▸ **PASSAGE GIVEN**:
Re: Request to publish HTML+RDFa (draft 3) as FPWD from Jonas Sicking on 2009-09-22 (public-rdf-in-xhtml-tf@w3.org from September 2009)

From: Jonas Sicking <jonas@sicking.cc>
Date: Tue, 22 Sep 2009 13:43:58 -0700
To: Shane McCarron <shane@aptest.com>
Cc: Henri Sivonen <hsivonen@iki.fi>, Mark Birbeck <mark.birbeck@webbackplane.com>, HTMLWG WG <public-html@w3.org>, RDFa mailing list <public-rdf-in-xhtml-tf@w3.org>
Message-ID: <63df84f0909221343j4c76683bi82b840559935c0e7@mail.gmail.com>
On Tue, Sep 22, 2009 at 1:07 PM, Shane McCarron <shane@aptest.com> wrote:
>
>
> Jonas Sicking wrote:
>
> I would say there are two separate things that are missing:
>
> The most substantial one is how to do prefix mappings in a DOM or a
> HTML document. Prefix mapping is currently defined using the
> Namespaces in XML recommendation. However this recommendation only
> defines how prefix mappings are done in a serialized XML document. I
> hope we can all agree that neither DOMs (an in-memory datastructure)
> or HTML documents are not XML documents.

▸ **WHAT TO DO**: In the mailing-list message above, which recommendation currently defines prefix mapping?

▸ **DATA ENTRIES**:

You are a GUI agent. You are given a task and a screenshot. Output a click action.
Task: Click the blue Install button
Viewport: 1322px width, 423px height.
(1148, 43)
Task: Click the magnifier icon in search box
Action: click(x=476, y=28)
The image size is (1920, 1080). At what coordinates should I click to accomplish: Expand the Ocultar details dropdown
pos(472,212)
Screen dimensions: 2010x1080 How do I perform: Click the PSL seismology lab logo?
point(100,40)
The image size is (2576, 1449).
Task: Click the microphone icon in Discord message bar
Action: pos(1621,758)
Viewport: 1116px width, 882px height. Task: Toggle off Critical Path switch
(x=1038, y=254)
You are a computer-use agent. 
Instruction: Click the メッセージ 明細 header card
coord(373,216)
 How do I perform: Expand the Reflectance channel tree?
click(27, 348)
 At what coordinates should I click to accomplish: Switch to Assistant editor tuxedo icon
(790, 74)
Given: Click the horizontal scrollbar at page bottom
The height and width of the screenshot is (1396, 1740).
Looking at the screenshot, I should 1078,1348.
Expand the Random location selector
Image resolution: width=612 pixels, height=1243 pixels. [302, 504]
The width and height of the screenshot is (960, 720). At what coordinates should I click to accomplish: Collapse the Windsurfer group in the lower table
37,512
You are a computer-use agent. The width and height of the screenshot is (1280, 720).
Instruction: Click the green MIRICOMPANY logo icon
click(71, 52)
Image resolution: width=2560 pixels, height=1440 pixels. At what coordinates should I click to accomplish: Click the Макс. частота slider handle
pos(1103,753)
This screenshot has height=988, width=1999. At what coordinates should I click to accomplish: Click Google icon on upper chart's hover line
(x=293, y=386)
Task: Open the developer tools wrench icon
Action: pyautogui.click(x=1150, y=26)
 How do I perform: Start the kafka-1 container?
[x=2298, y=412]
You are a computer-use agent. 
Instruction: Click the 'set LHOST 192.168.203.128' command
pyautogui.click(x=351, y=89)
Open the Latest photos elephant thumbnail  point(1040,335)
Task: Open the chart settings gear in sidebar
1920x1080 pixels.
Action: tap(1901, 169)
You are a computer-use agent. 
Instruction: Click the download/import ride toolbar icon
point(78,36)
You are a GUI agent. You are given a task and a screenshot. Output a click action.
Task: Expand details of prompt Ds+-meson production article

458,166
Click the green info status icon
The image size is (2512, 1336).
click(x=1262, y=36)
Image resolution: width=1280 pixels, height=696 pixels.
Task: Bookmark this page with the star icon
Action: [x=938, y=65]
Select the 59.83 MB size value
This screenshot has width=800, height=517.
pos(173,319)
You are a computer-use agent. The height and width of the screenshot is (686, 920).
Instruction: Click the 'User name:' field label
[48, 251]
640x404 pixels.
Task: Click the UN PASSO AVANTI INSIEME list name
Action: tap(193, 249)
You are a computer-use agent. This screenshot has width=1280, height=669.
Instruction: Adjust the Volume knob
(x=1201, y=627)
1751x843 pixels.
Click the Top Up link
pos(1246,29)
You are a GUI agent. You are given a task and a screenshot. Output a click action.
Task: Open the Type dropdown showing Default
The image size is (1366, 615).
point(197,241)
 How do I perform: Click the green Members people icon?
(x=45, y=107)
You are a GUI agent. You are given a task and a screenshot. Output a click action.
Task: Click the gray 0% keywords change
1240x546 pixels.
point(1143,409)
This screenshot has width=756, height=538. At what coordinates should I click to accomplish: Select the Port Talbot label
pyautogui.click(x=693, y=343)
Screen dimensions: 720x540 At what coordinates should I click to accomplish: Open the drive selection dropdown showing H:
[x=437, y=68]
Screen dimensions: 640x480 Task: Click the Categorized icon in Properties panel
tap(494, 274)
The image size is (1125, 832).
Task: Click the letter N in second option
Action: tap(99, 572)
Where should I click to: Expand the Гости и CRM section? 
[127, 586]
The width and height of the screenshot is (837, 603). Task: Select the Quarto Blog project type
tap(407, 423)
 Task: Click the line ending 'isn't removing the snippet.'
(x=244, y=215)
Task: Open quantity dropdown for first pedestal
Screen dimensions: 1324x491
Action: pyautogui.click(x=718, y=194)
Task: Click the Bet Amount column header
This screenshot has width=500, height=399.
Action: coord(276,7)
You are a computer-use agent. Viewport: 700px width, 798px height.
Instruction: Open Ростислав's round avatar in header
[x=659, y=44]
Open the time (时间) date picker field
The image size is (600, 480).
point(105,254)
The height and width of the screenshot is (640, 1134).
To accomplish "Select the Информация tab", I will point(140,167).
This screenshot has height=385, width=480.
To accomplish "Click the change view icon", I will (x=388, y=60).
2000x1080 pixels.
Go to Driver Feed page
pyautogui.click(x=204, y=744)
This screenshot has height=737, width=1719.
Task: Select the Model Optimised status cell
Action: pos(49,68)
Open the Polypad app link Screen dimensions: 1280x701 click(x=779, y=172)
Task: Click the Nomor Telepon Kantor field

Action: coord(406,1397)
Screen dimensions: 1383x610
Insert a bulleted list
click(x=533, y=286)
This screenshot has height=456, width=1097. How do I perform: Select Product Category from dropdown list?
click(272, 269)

▸ **COMPLETED TASK**: The Namespaces in XML recommendation.